Nach dem Selbstmordattentat: Ein Polizist am Rande des größten Parks von Lahore. © Arif Ali/AFP/Getty Images

Pakistanische Sicherheitskräfte haben nach dem Anschlag am Ostersonntag bei Razzien mehr als 5.000 mutmaßliche Extremisten festgenommen. Bis auf 216 Verdächtige seien sie jedoch wieder auf freien Fuß gesetzt worden, teilte der Staatsminister für die Provinz Punjab, Rana Sanaullah, mit. Bei der Attacke im größten Park von Lahore waren 72 Menschen getötet worden, darunter 35 Kinder. Die Talibangruppe Jamaat ul-Ahrar bekannte sich zur Tat und teilte mit, man habe sowohl Christen als auch die Regierung treffen wollen. Unter den 72 Toten waren allerdings mehr Muslime als Christen.

Die Militär- und Geheimdienstoperationen hätten sich gegen "Mitglieder verbotener Organisationen" in der Provinz Punjab gerichtet, hieß es aus Militärkreisen. Wie viele der Festgenommenen in den Anschlag verwickelt waren, blieb zunächst unklar. Die Führungsebene von Jamaat ul-Ahrar soll sich in Afghanistan aufhalten.

Die Zahl der Toten bleibe bei 72, sagte ein Polizeibeamter in der Koordinierungsstelle in Lahore. Keiner der rund 190 Verletzten, die noch in Behandlung seien, sei über Nacht gestorben. Ein Arzt am Jinnah-Krankenhaus teilte aber mit, dort seien einige in kritischer Verfassung. Insgesamt waren mehr als 330 Menschen verletzt worden.

Pakistan - "Wir alle sind die Zielscheibe" Nach dem Selbstmordanschlag von Lahore mit mehr als 70 Toten und über 200 Verletzten ist die Trauer groß in Pakistan. Die Mehrheit der Toten waren Muslime.

Die Bombe im Park von Lahore zählt zu den tödlichsten Anschlägen in Pakistan. Im Dezember 2014 hatten pakistanische Taliban in einer Schule in Peschawar 136 Kinder ermordet. Danach hatte die Regierung massive Militäroperationen vor allem gegen Taliban-Gruppen begonnen.

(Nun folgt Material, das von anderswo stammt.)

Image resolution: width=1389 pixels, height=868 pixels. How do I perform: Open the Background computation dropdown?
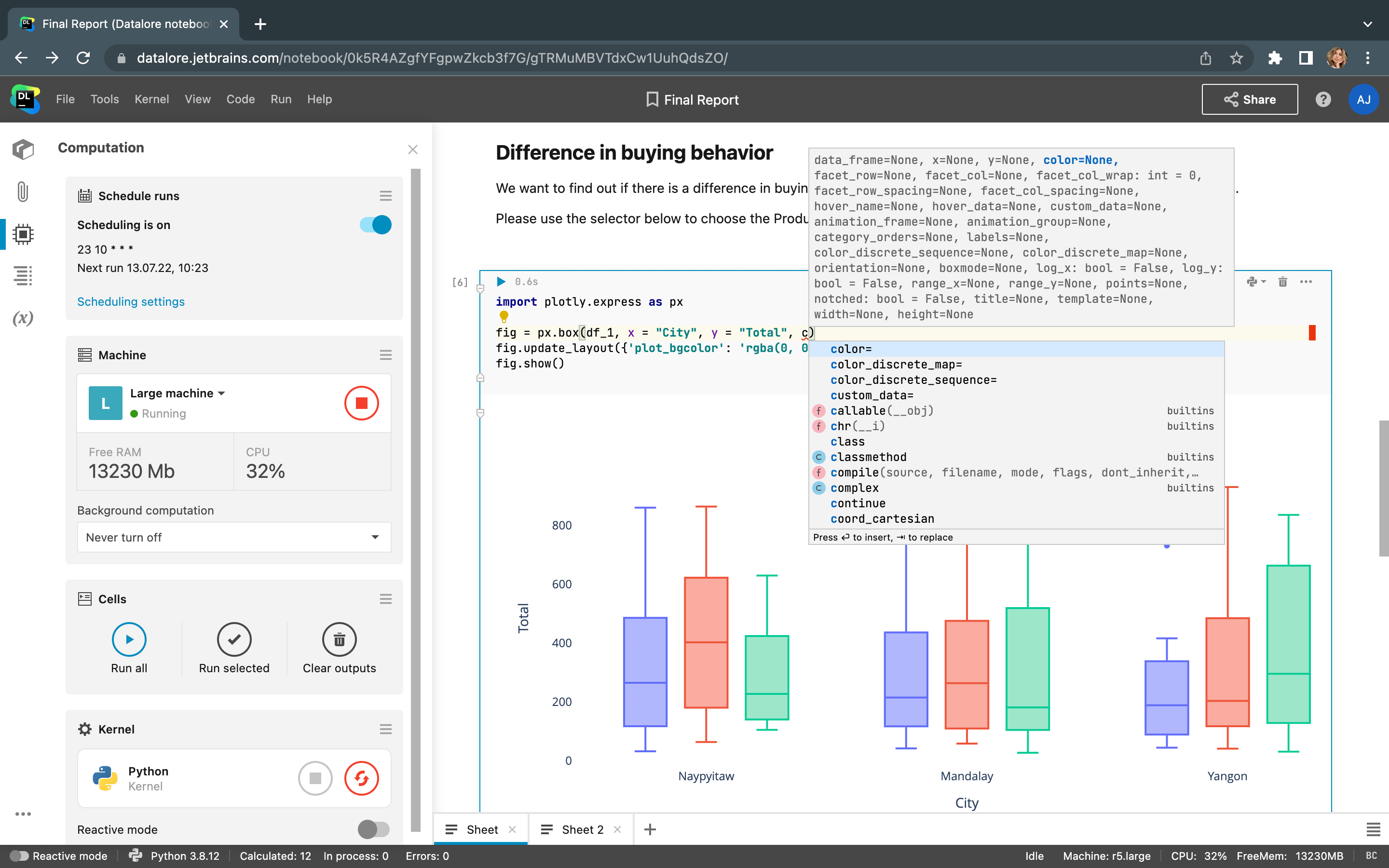(x=233, y=537)
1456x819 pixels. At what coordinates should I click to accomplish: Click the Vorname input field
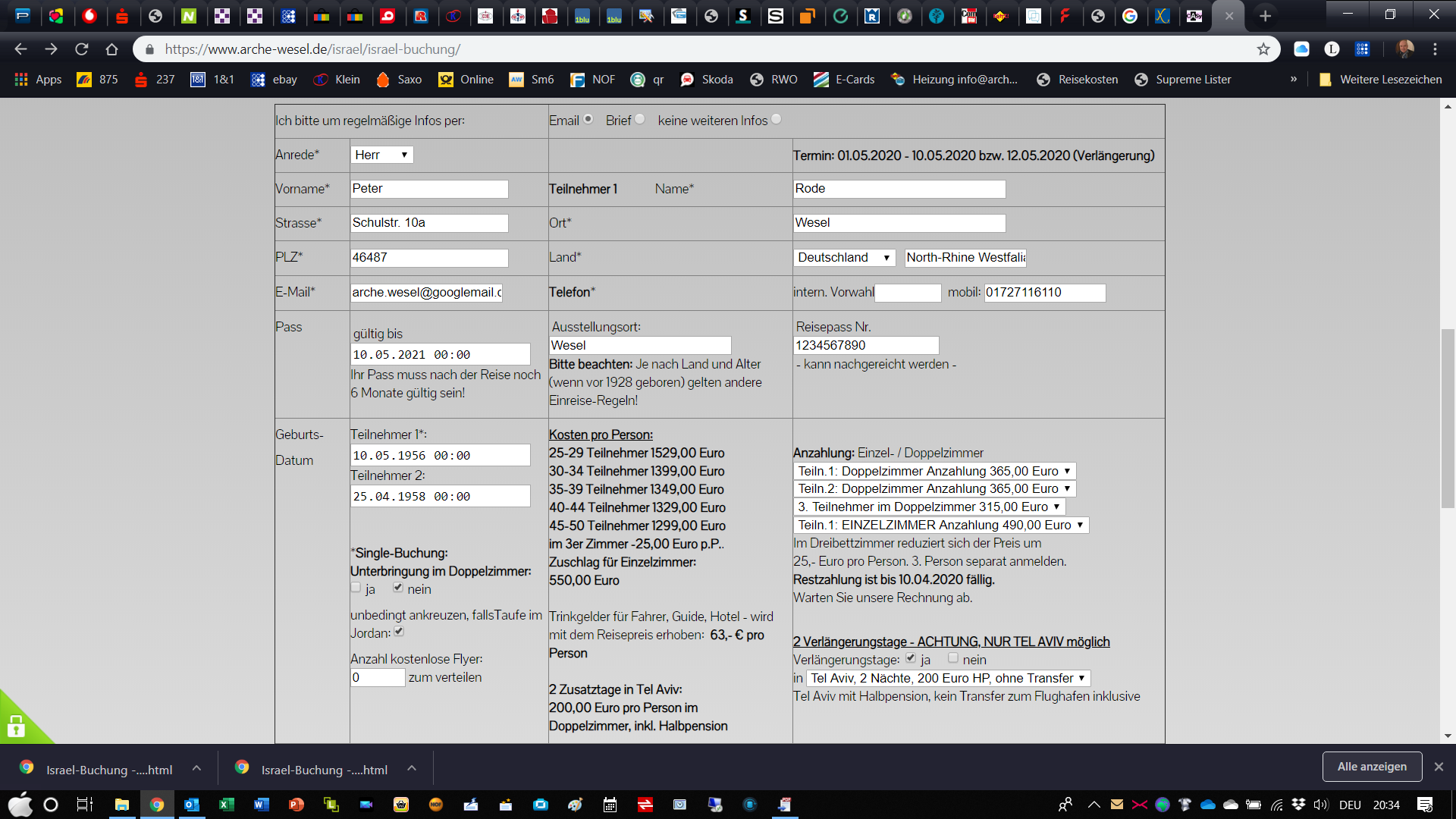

In vielen pakistanischen Städten wurden Sicherheitsmaßnahmen für öffentliche Orte verschärft. In der Millionenmetropole Karachi schloss der größte Vergnügungspark des Landes, der Safari Park, berichtete die Express Tribune unter Berufung auf die Verwaltung. In 200 Parks sei dort nun mehr Sicherheitspersonal unterwegs. 

Der pakistanische Ministerpräsident Nawaz Sharif hatte nach dem Anschlag einen kompromisslosen Kampf gegen Terroristen aller Art angekündigt. Pakistan werde die "terroristische Denkweise" zerschlagen, sagte er nach einer Krisensitzung des Kabinetts.

In der pakistanischen Hauptstadt Islamabad wurden am zweiten Tag in Folge sämtliche Mobiltelefonnetze abgeschaltet. Eine offizielle Stellungnahme gab es dazu nicht. Es wird angenommen, dass die Maßnahme mit der Präsenz von rund 2.000 radikalen, religiösen Demonstranten vor dem Parlament zu tun hat. Die hatten sich dort am Sonntag festgesetzt. Mit der Abschaltung der Netze soll verhindert werden, dass Mob-Aktivitäten organisiert werden. Außerdem werden so per Handy zündbare Sprengsätze außer Kraft gesetzt.

Seit dem Sonntag demonstrierten Tausende religiöse Radikale in Islamabad gegen die Hinrichtung eines Extremisten vor einem Monat. Mumtaz Qadri hatte 2011 den liberalen Gouverneur der Provinz Punjab, Salman Taseer, ermordet, nachdem dieser die strengen Blasphemiegesetze des Landes kritisiert hatte. Für den Mord war Qadri von Hunderttausenden Pakistanern wie ein Held gefeiert worden.